Project 2:Analyze Apps Using SQL

Project Goal:

Find insights for the app developer who needs to decide what type of app to develop.
分析 app 的樣貌協助 app 開發者決定開發類型與方向。

Dataset Overview:

Contain Information of apps on the Apple Store, including names, price, ratings, number of supporting languages, etc.

Data Source: Kaggle

Tools: MySQL

Analysis Process:

1. Import Data
2. Read and Explore Data
3. Data Analysis
4. Find Insights


🔗 Check out Full Code here.

About Dataset

01 id : app ID
02 track_name: app name
03 size_bytes: size in bytes
05 price: Price amount
06 rating_count_tot: user rating counts (for all version)
08 user_rating: average user rating value (for all version)
12 prime_genre: primary Genre
13 sup_devices.num: number of supporting devices
14 ipadSc_urls.num: number of screenshots showed for display
15 lang.num: number of supported languages

1. Import Data 🔗 Full Code

a.
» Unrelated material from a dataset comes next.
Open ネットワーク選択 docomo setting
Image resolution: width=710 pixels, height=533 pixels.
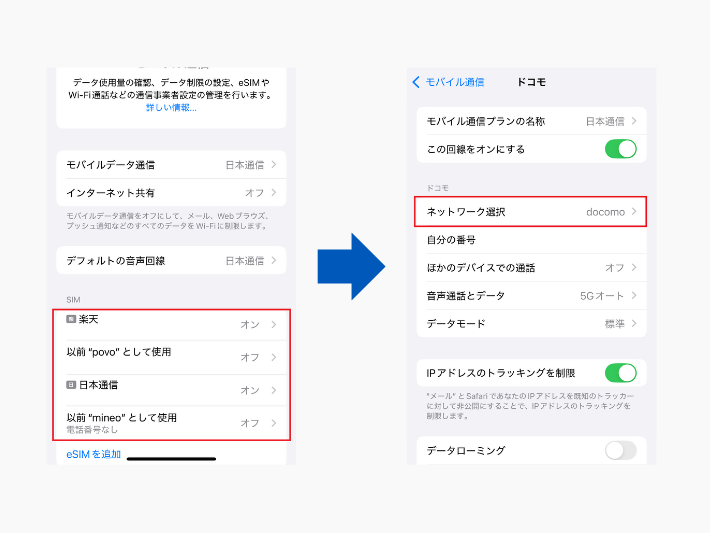click(531, 212)
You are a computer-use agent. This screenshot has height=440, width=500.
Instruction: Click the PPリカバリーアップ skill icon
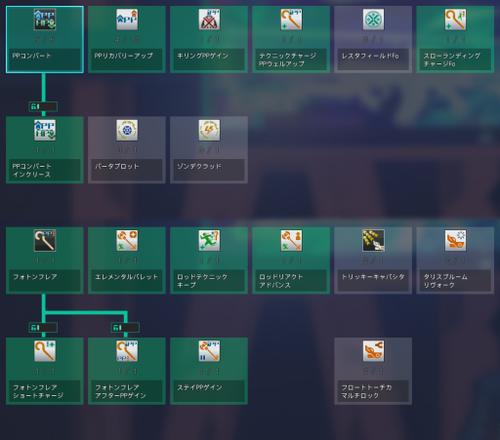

Create Tables and Import Data 🔗

-- Create Tables and Import Data
DROP TABLE IF EXISTS applestore;
CREATE TABLE applestore(
    id INT NOT NULL PRIMARY KEY,
    track_name VARCHAR(255),
    size_bytes BIGINT,
    currency VARCHAR(255),
    price DECIMAL,
    rating_count_tot INT,
    rating_count_ver INT,
    user_rating DECIMAL,
    user_rating_ver DECIMAL,
    ver VARCHAR(255),
    cont_rating VARCHAR(255),
    prime_genre VARCHAR(255),
    sup_devices_num INT,
    ipadSc_urls_num INT,
    lang_num INT,
    vpp_lic INT
);

LOAD DATA INFILE 'C:/ProgramData/MySQL/MySQL Server 8.0/Uploads/applestore.csv'
INTO TABLE applestore
CHARACTER SET latin7
FIELDS TERMINATED BY ',' 
ENCLOSED BY '"'
LINES TERMINATED BY '\n'
IGNORE 1 ROWS;

2. Read and Explore Data 🔗 Full Code

a. Explore Data
There are 7197 rows and 16 columns.

-- Explore Data
SELECT *
FROM applestore;


b. Number of Apps by Genre

-- Number of Apps by Genre
SELECT prime_genre AS Genre,
       COUNT(*) AS Num
FROM applestore
GROUP BY Genre
ORDER BY Num DESC;


c. Average of App Ratings and Paid App Price

-- Average of App Ratings and Paid App Price
SELECT ROUND(AVG(user_rating), 1) AS AvgRating,
       ROUND((SELECT AVG(price) FROM applestore WHERE price > 0), 1) AS AvgPrice
FROM applestore;


3. Data Analysis 🔗 Full Code

a. Check whether paid apps have higher ratings than free apps

-- Check whether paid apps have higher ratings than free apps
SELECT 
       CASE
	   WHEN price > 0 THEN 'Paid'
	   ELSE 'Free'
	END AS AppType,
        ROUND(AVG(user_rating), 1) AS Rating
FROM applestore
GROUP BY AppType;


b. Check if apps with more supporting languages have higher rating

-- Check if apps with more supporting languages have higher rating
SELECT 
       CASE
	   WHEN lang_num < 10 THEN '<10 languages'
	   WHEN lang_num BETWEEN 10 AND 30 THEN '10-30 languages'
	   ELSE '>30 languages'
	END AS lang_type,
        ROUND(AVG(user_rating), 1) AS AvgRating
FROM applestore
GROUP BY lang_type
ORDER BY AvgRating DESC;


c. Check correlation between app screenshot and rating

-- Check if apps with more supporting languages have higher rating
SELECT 
       CASE
	   WHEN ipadSc_urls_num < 1 THEN 'No Screenshot'
	   WHEN ipadSc_urls_num BETWEEN 1 AND 3 THEN '1-3 Screenshot'
	   ELSE '4-5 Screenshot'
	END AS ScrnType,
        ROUND(AVG(user_rating), 1) AS AvgRating
FROM AvgRating
GROUP BY ScrnType;


d. Top Rating App in Each Genre

-- Top Rating App in Each Genre
WITH top_app AS(
SELECT 
       prime_genre,
       track_name,
       user_rating,
       rating_count_tot,
       RANK() OVER(PARTITION BY prime_genre ORDER BY user_rating DESC, rating_count_tot DESC) AS tot_r
FROM applestore)

SELECT 
       prime_genre AS Genre,
       track_name AS App,
       user_rating AS Rating
FROM top_app
WHERE tot_r = 1
ORDER BY rating_count_tot DESC;


4. Finding Insights

・The new app should set goal for an average rating above 3.8.
・Paid Apps have better ratings, and the average price is 4.0.
・Games and Entertainment genre have high competition.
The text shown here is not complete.